§ PROBLEM DETAILS: After finding the line with "Reserve Online (824, 647)" in the entries below, retype exactly each line from there through the line with "View Cars (221, 332)", including that final line.

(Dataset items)
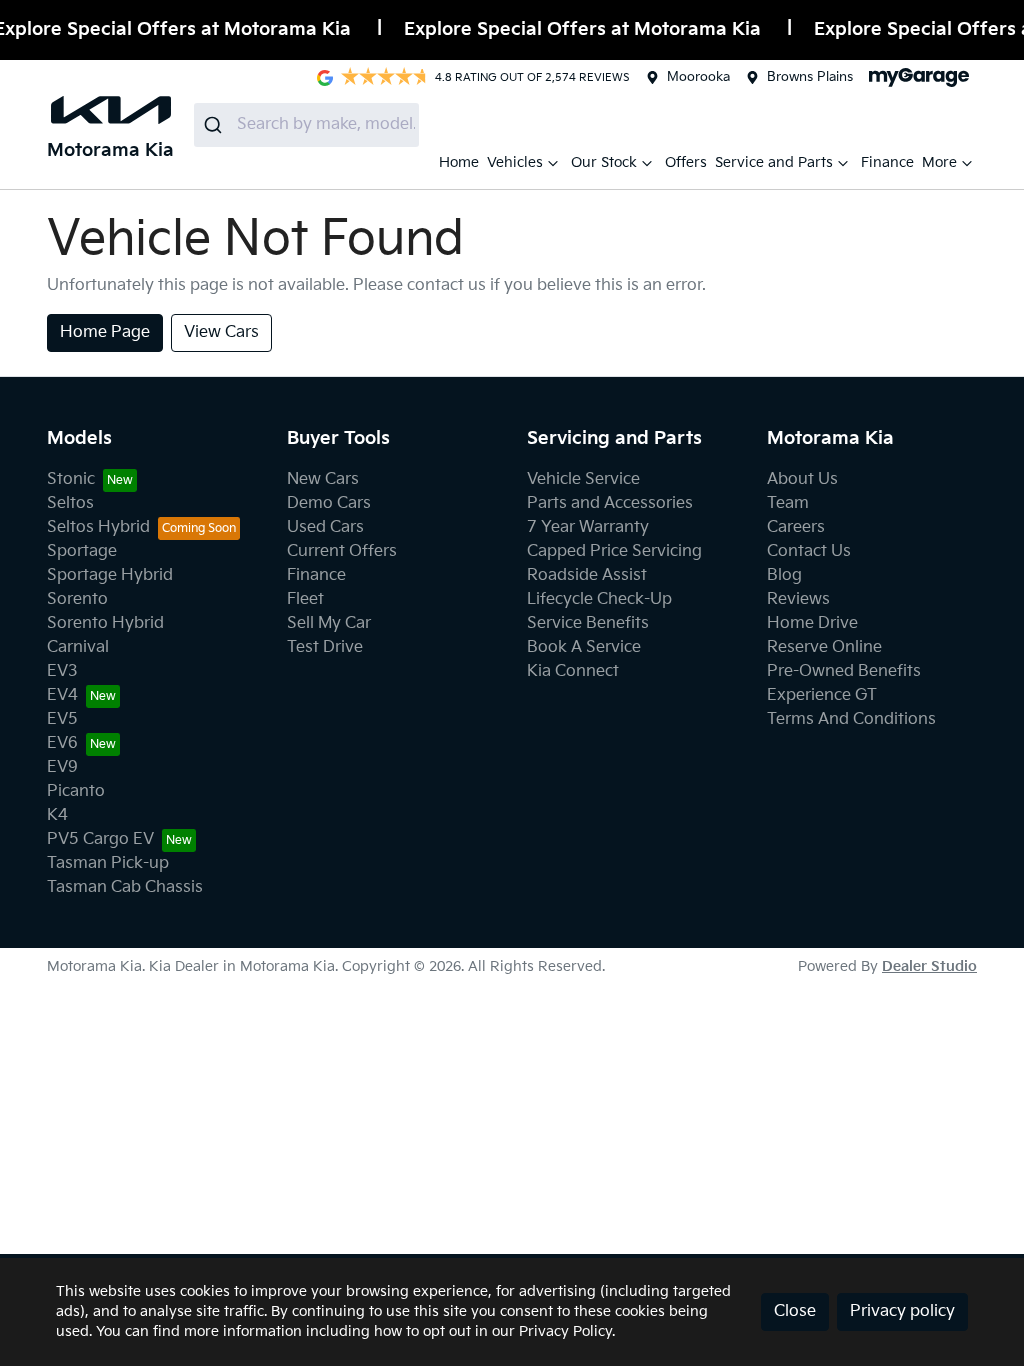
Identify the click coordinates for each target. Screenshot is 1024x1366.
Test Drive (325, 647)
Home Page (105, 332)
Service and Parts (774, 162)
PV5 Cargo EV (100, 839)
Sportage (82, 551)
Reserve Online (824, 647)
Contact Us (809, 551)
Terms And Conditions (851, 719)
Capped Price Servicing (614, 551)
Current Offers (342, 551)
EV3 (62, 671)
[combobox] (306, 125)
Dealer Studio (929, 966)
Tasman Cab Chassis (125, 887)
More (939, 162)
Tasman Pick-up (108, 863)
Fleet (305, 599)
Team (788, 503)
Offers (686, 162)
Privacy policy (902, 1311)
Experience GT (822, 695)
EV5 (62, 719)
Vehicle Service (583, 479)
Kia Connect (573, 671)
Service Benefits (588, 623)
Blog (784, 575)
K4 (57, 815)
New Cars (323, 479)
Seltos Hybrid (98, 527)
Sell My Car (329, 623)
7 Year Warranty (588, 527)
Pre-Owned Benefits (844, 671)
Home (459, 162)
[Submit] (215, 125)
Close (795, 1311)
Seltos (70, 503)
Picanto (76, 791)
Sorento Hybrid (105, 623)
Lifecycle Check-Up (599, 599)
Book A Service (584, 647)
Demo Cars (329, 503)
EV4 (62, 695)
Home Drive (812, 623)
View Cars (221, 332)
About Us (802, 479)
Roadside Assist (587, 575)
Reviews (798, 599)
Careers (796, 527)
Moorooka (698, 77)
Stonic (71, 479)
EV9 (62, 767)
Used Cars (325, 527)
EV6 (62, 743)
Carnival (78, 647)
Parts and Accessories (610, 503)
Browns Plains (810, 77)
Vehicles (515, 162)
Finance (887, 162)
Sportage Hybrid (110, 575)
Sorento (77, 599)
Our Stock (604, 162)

§ OUTPUT FOR THIS TASK:
Reserve Online (824, 647)
Contact Us (809, 551)
Terms And Conditions (851, 719)
Capped Price Servicing (614, 551)
Current Offers (342, 551)
EV3 (62, 671)
[combobox] (306, 125)
Dealer Studio (929, 966)
Tasman Cab Chassis (125, 887)
More (939, 162)
Tasman Pick-up (108, 863)
Fleet (305, 599)
Team (788, 503)
Offers (686, 162)
Privacy policy (902, 1311)
Experience GT (822, 695)
EV5 (62, 719)
Vehicle Service (583, 479)
Kia Connect (573, 671)
Service Benefits (588, 623)
Blog (784, 575)
K4 (57, 815)
New Cars (323, 479)
Seltos Hybrid (98, 527)
Sell My Car (329, 623)
7 Year Warranty (588, 527)
Pre-Owned Benefits (844, 671)
Home (459, 162)
[Submit] (215, 125)
Close (795, 1311)
Seltos (70, 503)
Picanto (76, 791)
Sorento Hybrid (105, 623)
Lifecycle Check-Up (599, 599)
Book A Service (584, 647)
Demo Cars (329, 503)
EV4 (62, 695)
Home Drive (812, 623)
View Cars (221, 332)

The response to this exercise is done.